Add script to download word list input data

2021-04-30 16:05:11 +02:00 · 2021-04-30 16:05:11 +02:00 · cc95d39063
parent 57221b1dd5
commit cc95d39063
2 changed files with 95 additions and 0 deletions
--- a/.gitignore
+++ b/.gitignore
@ -2,3 +2,5 @@
 Cargo.lock
 *.so
 __pycache__
 .DS_Store
 /data/cache
--- a/data/grab.py
+++ b/data/grab.py
@ -0,0 +1,93 @@
 import urllib.request
 import gzip
 import shutil
 import os.path
 BLOCK_SIZE = 4 * 1024 * 1024
 UNIGRAM_PARTS = 24
 BIGRAM_PARTS = 589
 NGRAM_URL = 'http://storage.googleapis.com/books/ngrams/books/20200217/eng/{n}-{part:05}-of-{parts:05}.gz'
 WORD_LIST_URL = 'http://app.aspell.net/create?max_size=60&spelling=US&spelling=GBs&spelling=GBz&spelling=CA&spelling=AU&max_variant=2&diacritic=strip&special=hacker&download=wordlist&encoding=utf-8&format=inline'
 def download(url, fn):
    '''Download the given url and write it to the given fn
    Download in blocks of size BLOCK_SIZE and report progress after every 5% of the file.
    '''
    try:
        u = urllib.request.urlopen(url)
    except urllib.error.HTTPError as err:
        print(f'error for {url}: {err}')
        return 0
    with open(fn + '.tmp', 'wb') as f:
        length = u.info().get('Content-Length')

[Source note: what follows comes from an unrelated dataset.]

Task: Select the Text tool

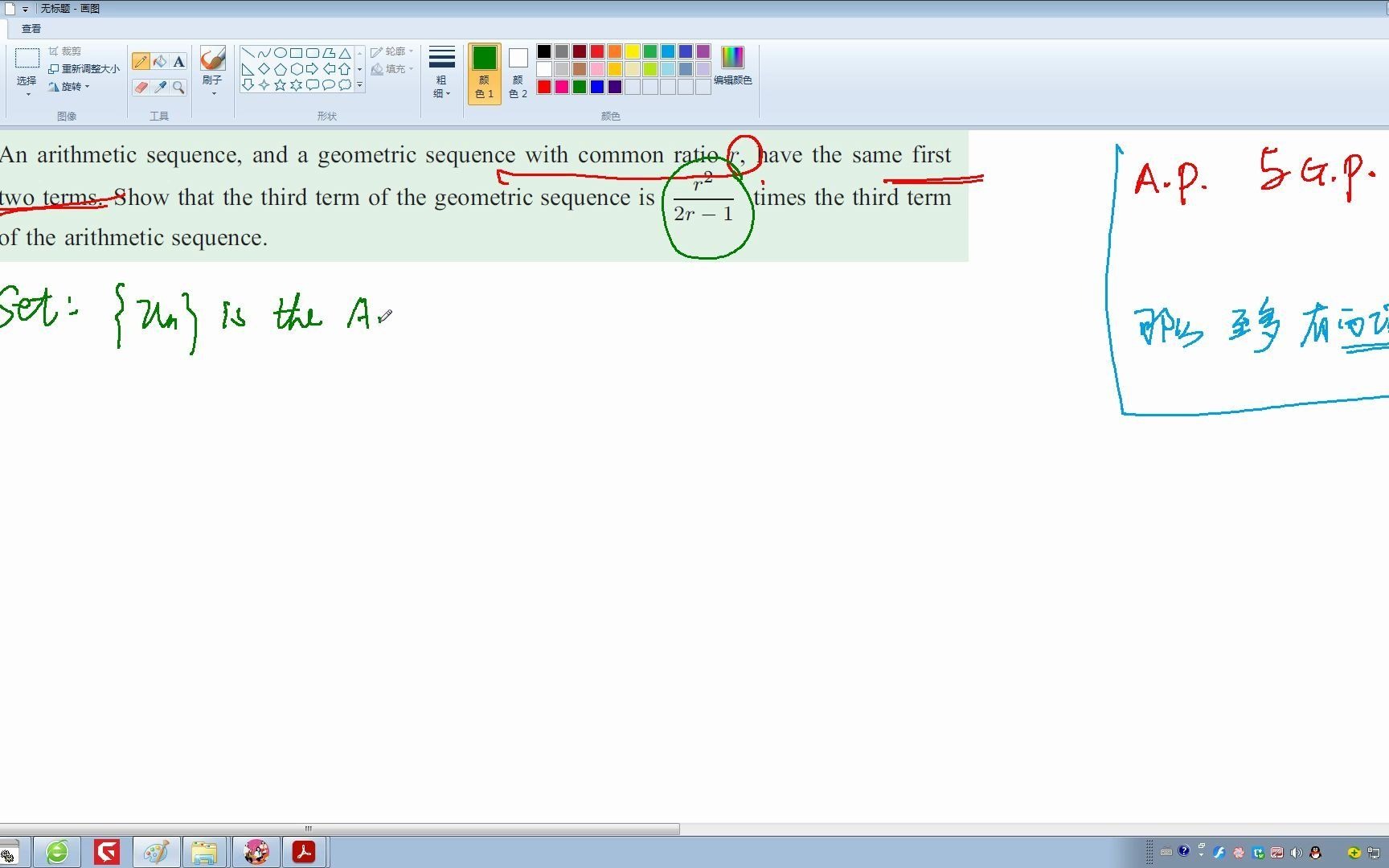Action: (x=178, y=62)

        print('downloading: %s (%s bytes)' % (fn, length))
        downloaded, complete, notified = 0, 0.0, 0.0
        while True:
            buf = u.read(BLOCK_SIZE)
            if not buf:
                break
            downloaded += len(buf)
            f.write(buf)
            if length is None:
                continue
            complete = downloaded / int(length)
            if complete < notified + 0.05:
                continue
            notified = complete
            status = '%10d  [%3.2f%%]' % (downloaded, complete * 100)
            status = status + chr(8) * (len(status) + 1)
            print(status)
    os.rename(fn + '.tmp', fn)
    return complete
 def cache(n, part, parts):
    '''Downloads and decompresses ngram data files as necessary
    First downloads, then decompresses the given ngram part file. Will do nothing
    if the decompressed file already exist and will only decompress if the compressed
    file for this part already exists in the proper location.'''
    compressed = f'cache/eng-{n}-{part:05}-{parts:05}.gz'
    plain = compressed[:-3] + '.txt'
    if os.path.isfile(plain):
        return
    elif not os.path.isfile(compressed):
        url = NGRAM_URL.format(n=n, part=part, parts=parts)
        complete = download(url, compressed)
        print(f'downloaded {compressed} ({complete * 100:3.2f}% complete)')
    if os.path.isfile(compressed):
        with open(plain + '.tmp', 'wb') as output, gzip.open(compressed, 'rb') as input:
            output.write(input.read())
        os.rename(plain + '.tmp', plain)
        print(f'decompressed {compressed}')
    else:
        print(f'{compressed} not found')
 def main():
    if not os.path.exists('cache'):
        os.mkdir('cache')
    wl_fn = 'cache/eng-wordlist.txt'
    if not os.path.isfile(wl_fn):
        download(WORD_LIST_URL, wl_fn)
    for part in range(UNIGRAM_PARTS):
        cache(1, part, UNIGRAM_PARTS)
    for part in range(BIGRAM_PARTS):
        cache(2, part, BIGRAM_PARTS)
 if __name__ == '__main__':
    main()